## Your instructions:
Lines before the one containing "Your Privacy Choices (104, 1673)" are to be skipped; reproduce that line and the rest of the records below exactly.

Data records START

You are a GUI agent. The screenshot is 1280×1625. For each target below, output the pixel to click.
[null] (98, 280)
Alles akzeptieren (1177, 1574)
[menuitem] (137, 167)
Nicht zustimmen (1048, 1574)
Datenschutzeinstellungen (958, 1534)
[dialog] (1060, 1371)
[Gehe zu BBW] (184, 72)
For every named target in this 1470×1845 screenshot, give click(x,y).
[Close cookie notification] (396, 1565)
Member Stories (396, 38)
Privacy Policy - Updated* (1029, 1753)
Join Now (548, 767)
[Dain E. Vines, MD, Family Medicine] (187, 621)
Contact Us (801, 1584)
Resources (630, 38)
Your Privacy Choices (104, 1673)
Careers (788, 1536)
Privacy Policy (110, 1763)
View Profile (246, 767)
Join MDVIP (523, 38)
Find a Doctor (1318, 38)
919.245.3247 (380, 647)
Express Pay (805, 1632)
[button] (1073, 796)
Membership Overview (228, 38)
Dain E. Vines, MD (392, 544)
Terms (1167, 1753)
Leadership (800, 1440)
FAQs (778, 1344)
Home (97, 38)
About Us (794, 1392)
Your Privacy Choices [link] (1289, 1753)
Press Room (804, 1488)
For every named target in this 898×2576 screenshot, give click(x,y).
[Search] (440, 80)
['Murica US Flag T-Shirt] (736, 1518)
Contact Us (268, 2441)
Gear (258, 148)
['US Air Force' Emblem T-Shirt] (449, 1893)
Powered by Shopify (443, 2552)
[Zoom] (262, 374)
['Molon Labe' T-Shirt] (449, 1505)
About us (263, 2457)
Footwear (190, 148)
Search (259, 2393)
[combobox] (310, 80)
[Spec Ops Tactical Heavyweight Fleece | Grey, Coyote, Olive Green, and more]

Data records END

## Task solution:
Your Privacy Choices (104, 1673)
Careers (788, 1536)
Privacy Policy (110, 1763)
View Profile (246, 767)
Join MDVIP (523, 38)
Find a Doctor (1318, 38)
919.245.3247 (380, 647)
Express Pay (805, 1632)
[button] (1073, 796)
Membership Overview (228, 38)
Dain E. Vines, MD (392, 544)
Terms (1167, 1753)
Leadership (800, 1440)
FAQs (778, 1344)
Home (97, 38)
About Us (794, 1392)
Your Privacy Choices [link] (1289, 1753)
Press Room (804, 1488)
For every named target in this 898×2576 screenshot, give click(x,y).
[Search] (440, 80)
['Murica US Flag T-Shirt] (736, 1518)
Contact Us (268, 2441)
Gear (258, 148)
['US Air Force' Emblem T-Shirt] (449, 1893)
Powered by Shopify (443, 2552)
[Zoom] (262, 374)
['Molon Labe' T-Shirt] (449, 1505)
About us (263, 2457)
Footwear (190, 148)
Search (259, 2393)
[combobox] (310, 80)
[Spec Ops Tactical Heavyweight Fleece | Grey, Coyote, Olive Green, and more]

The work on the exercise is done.